__Exercise requirements__
Retype the entries. Match them exactly.

__Pixel coordinate grounding data__

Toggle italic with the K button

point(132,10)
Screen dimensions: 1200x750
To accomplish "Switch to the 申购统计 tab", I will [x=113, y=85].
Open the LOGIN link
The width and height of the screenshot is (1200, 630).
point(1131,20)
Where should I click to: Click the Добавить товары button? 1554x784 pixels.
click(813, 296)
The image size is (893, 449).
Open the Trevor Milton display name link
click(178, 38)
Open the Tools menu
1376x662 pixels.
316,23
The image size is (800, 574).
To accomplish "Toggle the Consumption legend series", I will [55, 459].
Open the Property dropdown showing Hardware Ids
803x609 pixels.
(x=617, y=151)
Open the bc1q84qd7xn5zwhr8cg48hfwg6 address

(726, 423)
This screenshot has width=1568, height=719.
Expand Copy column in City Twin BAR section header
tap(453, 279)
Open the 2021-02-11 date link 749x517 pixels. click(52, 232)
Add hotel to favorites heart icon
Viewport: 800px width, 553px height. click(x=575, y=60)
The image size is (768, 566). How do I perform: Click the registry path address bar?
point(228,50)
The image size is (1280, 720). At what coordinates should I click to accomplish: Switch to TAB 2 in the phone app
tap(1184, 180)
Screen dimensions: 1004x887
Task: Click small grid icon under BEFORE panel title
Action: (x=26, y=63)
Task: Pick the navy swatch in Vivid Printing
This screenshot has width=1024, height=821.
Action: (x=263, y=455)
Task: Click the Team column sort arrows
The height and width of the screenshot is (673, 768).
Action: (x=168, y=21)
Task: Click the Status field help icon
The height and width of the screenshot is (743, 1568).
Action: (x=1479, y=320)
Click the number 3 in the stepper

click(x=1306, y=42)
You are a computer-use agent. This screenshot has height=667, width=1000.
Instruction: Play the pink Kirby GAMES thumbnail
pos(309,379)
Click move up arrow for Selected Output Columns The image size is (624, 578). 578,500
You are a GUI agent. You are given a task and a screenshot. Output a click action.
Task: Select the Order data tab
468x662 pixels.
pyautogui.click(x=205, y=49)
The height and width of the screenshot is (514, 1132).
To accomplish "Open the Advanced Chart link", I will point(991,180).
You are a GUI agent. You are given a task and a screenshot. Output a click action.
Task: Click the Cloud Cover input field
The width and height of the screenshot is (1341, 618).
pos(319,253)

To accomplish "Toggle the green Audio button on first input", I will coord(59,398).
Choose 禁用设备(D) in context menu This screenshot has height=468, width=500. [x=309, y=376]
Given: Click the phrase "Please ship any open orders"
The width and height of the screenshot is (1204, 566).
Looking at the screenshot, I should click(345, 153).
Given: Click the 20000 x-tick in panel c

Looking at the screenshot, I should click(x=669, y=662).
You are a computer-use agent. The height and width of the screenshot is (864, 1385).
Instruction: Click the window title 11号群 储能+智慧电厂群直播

__Response area__
Toggle italic with the K button

point(132,10)
Screen dimensions: 1200x750
To accomplish "Switch to the 申购统计 tab", I will [x=113, y=85].
Open the LOGIN link
The width and height of the screenshot is (1200, 630).
point(1131,20)
Where should I click to: Click the Добавить товары button? 1554x784 pixels.
click(813, 296)
The image size is (893, 449).
Open the Trevor Milton display name link
click(178, 38)
Open the Tools menu
1376x662 pixels.
316,23
The image size is (800, 574).
To accomplish "Toggle the Consumption legend series", I will [55, 459].
Open the Property dropdown showing Hardware Ids
803x609 pixels.
(x=617, y=151)
Open the bc1q84qd7xn5zwhr8cg48hfwg6 address

(726, 423)
This screenshot has width=1568, height=719.
Expand Copy column in City Twin BAR section header
tap(453, 279)
Open the 2021-02-11 date link 749x517 pixels. click(52, 232)
Add hotel to favorites heart icon
Viewport: 800px width, 553px height. click(x=575, y=60)
The image size is (768, 566). How do I perform: Click the registry path address bar?
point(228,50)
The image size is (1280, 720). At what coordinates should I click to accomplish: Switch to TAB 2 in the phone app
tap(1184, 180)
Screen dimensions: 1004x887
Task: Click small grid icon under BEFORE panel title
Action: (x=26, y=63)
Task: Pick the navy swatch in Vivid Printing
This screenshot has width=1024, height=821.
Action: (x=263, y=455)
Task: Click the Team column sort arrows
The height and width of the screenshot is (673, 768).
Action: (x=168, y=21)
Task: Click the Status field help icon
The height and width of the screenshot is (743, 1568).
Action: (x=1479, y=320)
Click the number 3 in the stepper

click(x=1306, y=42)
You are a computer-use agent. This screenshot has height=667, width=1000.
Instruction: Play the pink Kirby GAMES thumbnail
pos(309,379)
Click move up arrow for Selected Output Columns The image size is (624, 578). 578,500
You are a GUI agent. You are given a task and a screenshot. Output a click action.
Task: Select the Order data tab
468x662 pixels.
pyautogui.click(x=205, y=49)
The height and width of the screenshot is (514, 1132).
To accomplish "Open the Advanced Chart link", I will point(991,180).
You are a GUI agent. You are given a task and a screenshot. Output a click action.
Task: Click the Cloud Cover input field
The width and height of the screenshot is (1341, 618).
pos(319,253)

To accomplish "Toggle the green Audio button on first input", I will coord(59,398).
Choose 禁用设备(D) in context menu This screenshot has height=468, width=500. [x=309, y=376]
Given: Click the phrase "Please ship any open orders"
The width and height of the screenshot is (1204, 566).
Looking at the screenshot, I should click(345, 153).
Given: Click the 20000 x-tick in panel c

Looking at the screenshot, I should click(x=669, y=662).
You are a computer-use agent. The height and width of the screenshot is (864, 1385).
Instruction: Click the window title 11号群 储能+智慧电厂群直播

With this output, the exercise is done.